As promised, here are some of the other authors who have written about illness sweeping through society and the ripples that spread out.

  • World War Z by Max Brooks
    • Unlike most zombie narratives, this book follows the entire course of a zombie plague, from Patient Zero to the eventual reconstruction of society. The “historical narratives” are provided by characters from every background and every part of the world. For an extra amazing experience, check out the audio-book, with actors from many countries providing a range of voices and accents.
  • Year of Wonders by Geraldine Brooks
    • Set during the Bubonic Plague in 1666, this is a historical fiction account of a rural English village that quarantined itself to prevent the spread of plague to surrounding areas. The characters and most of the their interactions are fictional, but the story of the quarantined village is true.
  • The Old Drift by Namwali Serpell
    • Following the history of Zambia from the end of the colonial era, the author covers in haunting detail the toll that HIV/AIDS has had on the country.
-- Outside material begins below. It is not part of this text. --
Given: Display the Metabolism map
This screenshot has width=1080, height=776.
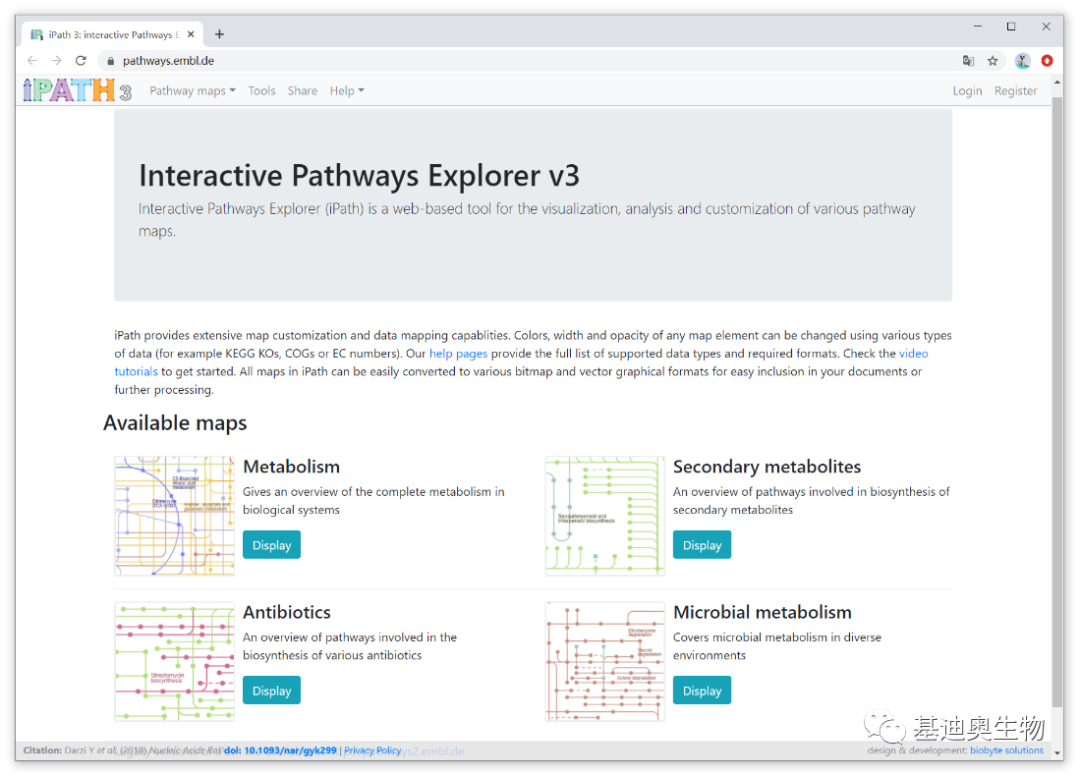Looking at the screenshot, I should pos(271,545).
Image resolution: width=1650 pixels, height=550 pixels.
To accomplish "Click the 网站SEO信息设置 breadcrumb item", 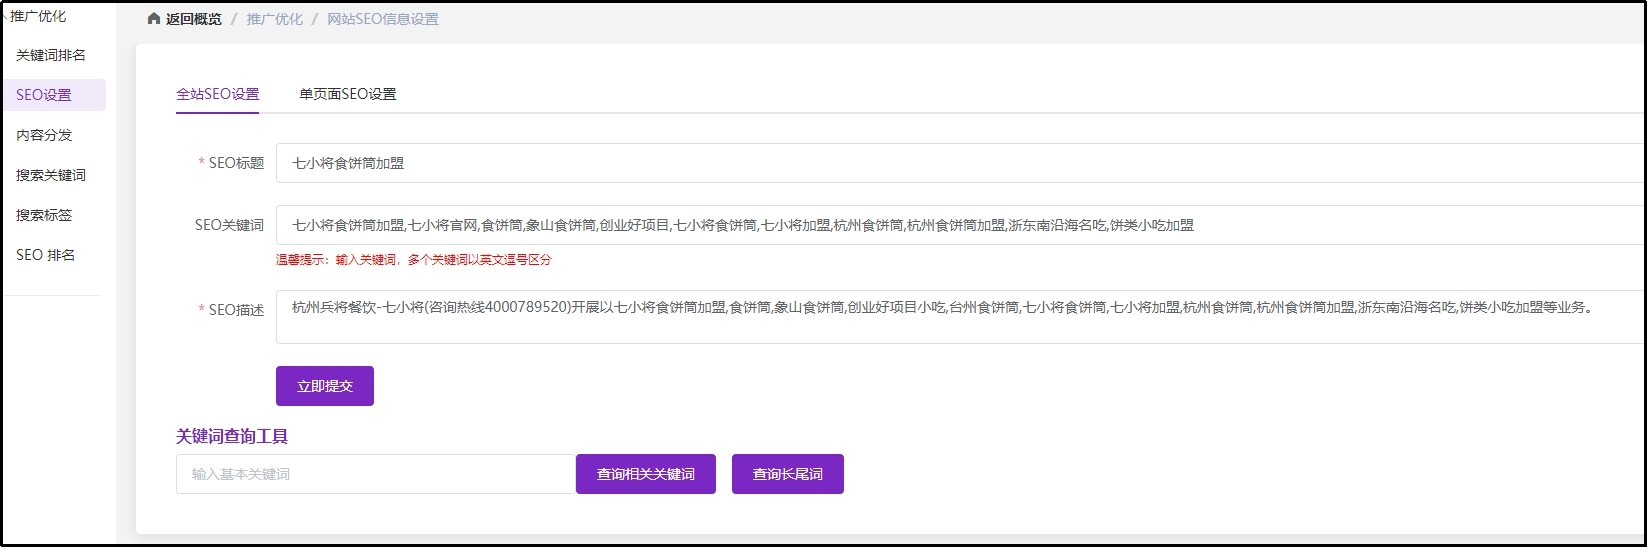I will (383, 19).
She writes from unfortunately first-hand experience of losing an entire generation of Zambians.
  • A Journal of the Plague Year by Daniel Defoe
    • Defoe published this account of London in 1665-1666 as a warning to later readers. He included lists of how many people died in each parish, how entire households were forcibly quarantined, the morning dead carts being pulled through the streets (and what was likely to happen if you fell asleep on the sidewalk!), and lots of individual stories of the people around him in London.
  • The Two Princesses of Bamarre by Gail Carson Levine
    • Young adult fantasy novels and horrific plagues are not common bedfellows (bookfellows?), but Levine has included a twist on the typical hero’s journey, a fabulous protagonist, and interesting side-quests. Still, behind all the heroism and romance is the inescapable dread and death that affects every member of society.
  • Survivors by Terry Nation
    • This was a television series in the 1970s, made into a novel by Terry Grant, and then made into another television series based on the novel in the 2000s. Except for the very beginning, Survivors deals with the aftermath of a pandemic that wiped out most of the world population; characters have to adapt to a society with no law or order.
  • Pale Horse, Pale Rider by Katherine Anne Porter
    • This short novel is set around the Spanish flu pandemic in 1918 and focuses on a young woman falling in love with a soldier, as both influenza and World War I threaten to destroy their entire world.
Patients coming off a recently docked cruise ship and going directly into quarantine

Bottom line for writers: any calamity can be good for writers—both fiction and non-fiction writers. Consider the daily news: quarantined cruise ships, all passengers aboard; quarantines for nursing homes and senior living facilities; schools and colleges closing. And the spin-off of people preparing to be quarantined, causing panic buying of hand sanitizer, disinfectants, toilet paper, frozen foods, disposable diapers, etc., etc., etc.

This is a prescription I can definitely follow!